CyclismeLes championnats de Suisse, c’est le «vélo vrai»
Il y a toujours quelque chose de rafraîchissant sur les courses au maillot national. Un voyage dans la bicyclette, loin des fastes des grands Tours.
- par
- Robin Carrel Steinmaur (ZH)
Que vous vous appeliez Emeline Jacolino - au départ du contre-la-montre U19 femmes en fin de matinée - ou Joël Suter - qui a remporté le titre chez les élites messieurs -, il n'y a pas de passe-droit, aux championnats de Suisse de chrono. Tout le monde a la même passion et se bat pour le même paletot rouge à croix blanche. Et tout le monde doit payer des frais d'inscription, que vous soyez venus en Twingo ou avec le minibus de votre équipe World Tour. C'est 17 francs pour Emeline et 25 pour Stefan!
Le prestige du maillot, que les vainqueurs pourront porter dans cet exercice bien spécifique pendant un an, n'a pas de prix. Et tant pis pour 98% des favoris des catégories les plus prestigieuses, qui sortent du Covid ou qui ont très peur de l’attraper avant le Tour de France. Par contre, il y a quand même une récompense pour les gagnants de chaque catégorie. Pas de quoi mettre du beurre dans les épinards et pas de quoi, non plus, acheter une nouvelle roue en rentrant chez soi, voire même sans doute payer l'essence, suivant d'où vous venez en Suisse.
Ici, alors que les avions décollent au loin, en faisant presque autant de bruit que les cigognes qui rodent en nombre, la remise des prix se fait devant une grange, avec trois sponsors attachés sur un vieux grillage. Aux championnats de Suisse, les débriefs se font entre des machines agricoles et des sacs géants de nitrate d'ammoniaque. Dans le coin, les combos gagnants schublig-salade de pommes de terre partent à la chaîne - on a même vu la toute fraîche championne de Suisse espoirs acheter sa dose en attendant le podium. A Steinmaur, les tasses de café compteraient pour des chopes de notre côté de la Sarine.

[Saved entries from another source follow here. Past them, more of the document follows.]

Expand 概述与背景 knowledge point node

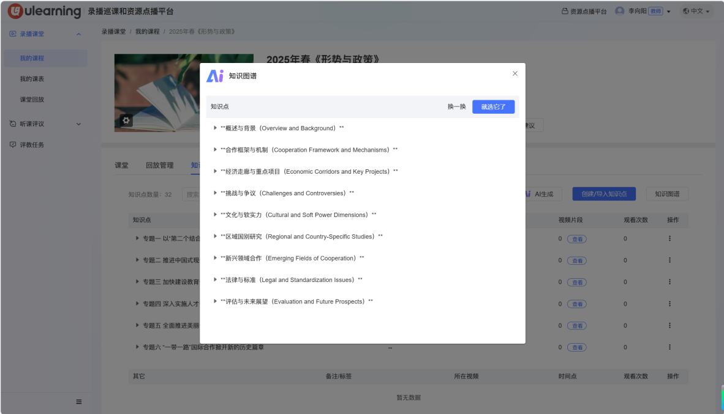click(215, 128)
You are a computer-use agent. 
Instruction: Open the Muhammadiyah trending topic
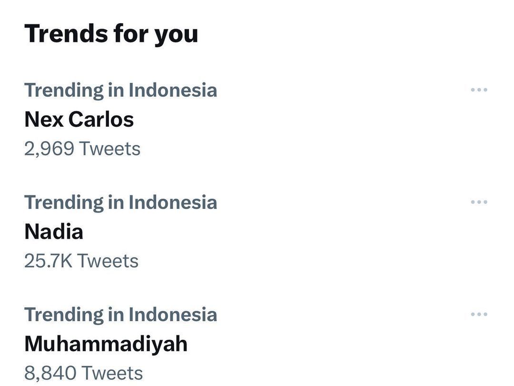point(106,344)
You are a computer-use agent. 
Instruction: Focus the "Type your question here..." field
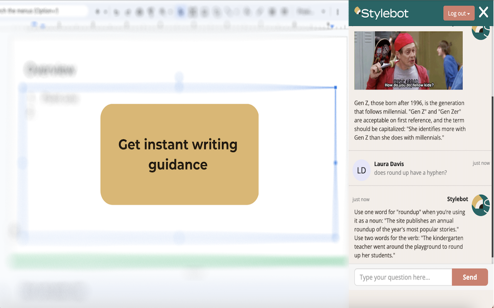(403, 277)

Ce petit coin de Suisse, à peu près à mi-chemin entre Zurich et Koblenz (AG), c’est le genre d’endroit où on vous regarde un peu bizarre, parce que vous avez voulu vous la péter avec votre t-shirt à la gloire d'un cycliste dont le surnom est «Bini». On m'a demandé qui était ce «Beni», forcément, car le surnom est pas mal répandu dans les parages. Et il a fallu expliquer à des tas de gens munis de bières locales géantes en bouteille que ce n'était pas un prometteur Suisse-Allemand, mais bien la sensation érythréenne de ce début de saison. Plusieurs salles, autant d'ambiances.
Et puis après, il y a l'après-course, où n'importe quel supporter de foot ou de hockey se frotterait très fort les yeux. Sous la grange, Fabian Cancellara devise avec un peu tout le monde, après avoir débriefé ses nouvelles ouailles de l'équipe Tudor. Il y a Olivier Senn, le patron du Tour de Suisse, qui observe ça avec bienveillance. A une table, on retrouve les trois pros qui attendent le podium et tapent des théories. Pas loin, le Papa Christen, qui a vu ses deux fils Jan et Fabio gagner des médailles en juniors…
Bon, c'est vrai, l'arrivée était un peu en virage, avec parfois des gens de la commune qui franchissaient la ligne dans le mauvais sens en vélo électrique. La banderole d'arrivée ressemblait à ce qu'on attacherait derrière les grillages d'un but de 4e ligue. Mais la bonne humeur de tout le monde, la salle de gym locale réquisitionnée pour permettre aux athlètes de se doucher, la gentillesse des organisateurs qui avaient ressorti leurs t-shirts de l'édition 2015 et les nombreuses familles venues couver leurs champions font la différence.
Dommage que dimanche encore, pour la course en ligne, ce qui se fait de mieux dans les pelotons en Suisse ne fasse pas le déplacement. Le Covid fait trop peur, à quelques jours de partir à Copenhague, pour disputer le Tour de France. Au moins, on peut être sûr que le futur champion appréciera son maillot et le chérira même pendant une année.